Convert every line of the listing below into a Markdown table with the columns "Row" and "Line", numbering the rows and omitting blank lines. Leave the pictures out.
start Supplied material
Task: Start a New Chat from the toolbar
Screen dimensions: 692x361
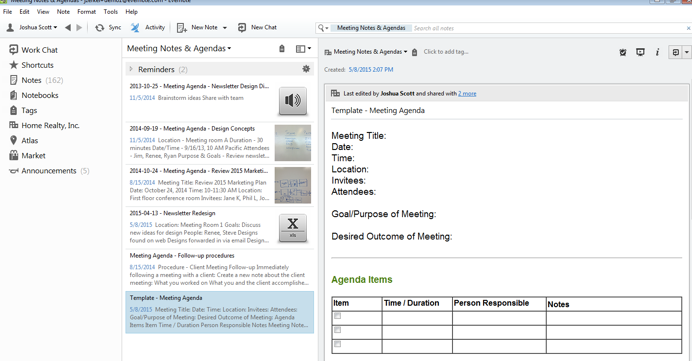Action: point(242,27)
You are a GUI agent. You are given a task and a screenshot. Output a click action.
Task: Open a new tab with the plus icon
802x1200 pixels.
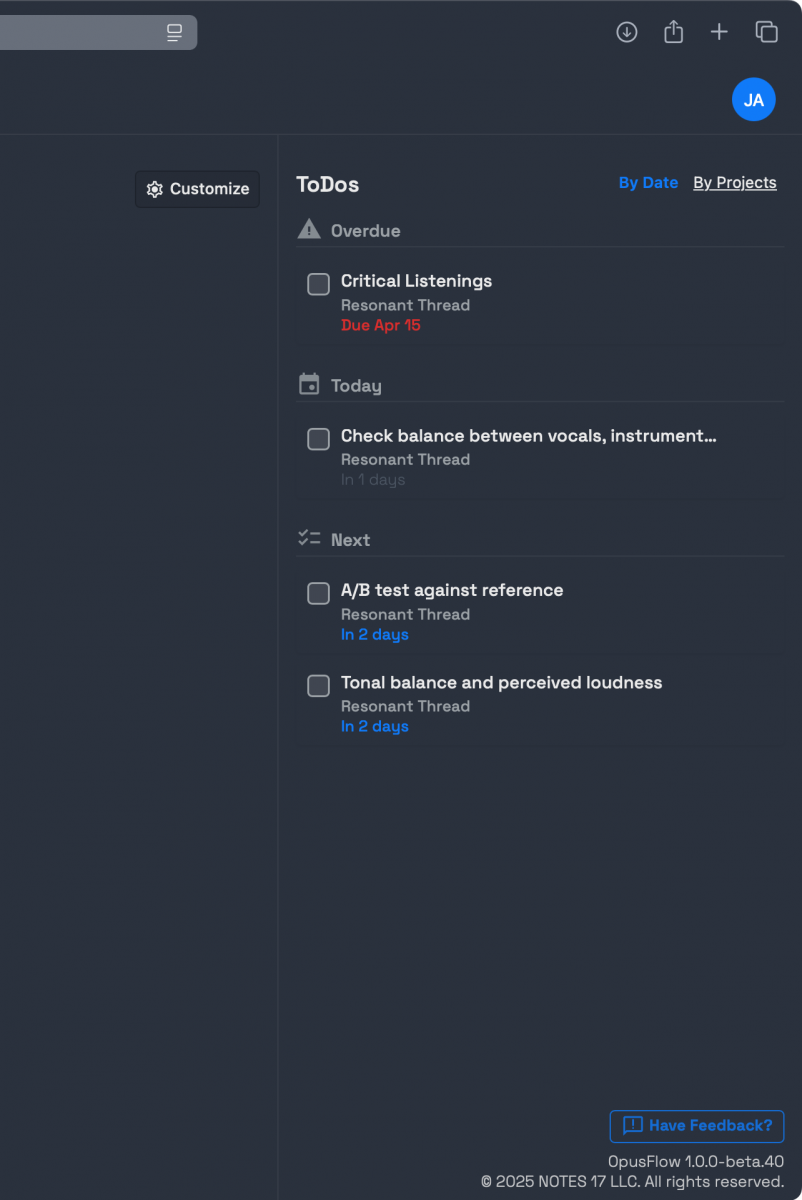coord(719,32)
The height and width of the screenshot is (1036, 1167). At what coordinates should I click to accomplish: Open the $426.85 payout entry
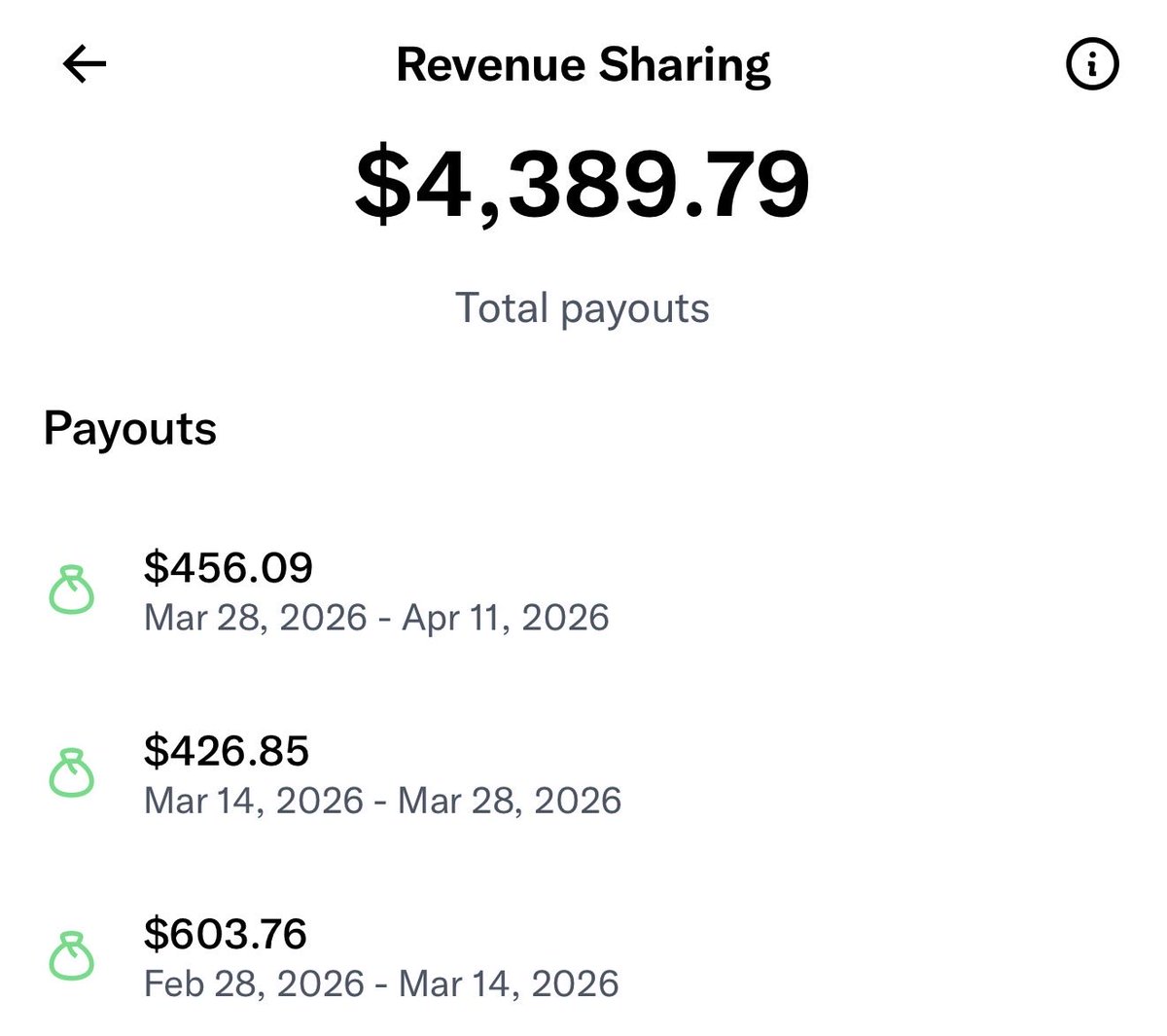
end Supplied material
§ **Solved problem**
| Row | Line |
|---|---|
| 1 | Task: Start a New Chat from the toolbar |
| 2 | Screen dimensions: 692x361 |
| 3 | Action: point(242,27) |
| 4 | You are a GUI agent. You are given a task and a screenshot. Output a click action. |
| 5 | Task: Open a new tab with the plus icon |
| 6 | 802x1200 pixels. |
| 7 | coord(719,32) |
| 8 | The height and width of the screenshot is (1036, 1167). At what coordinates should I click to accomplish: Open the $426.85 payout entry |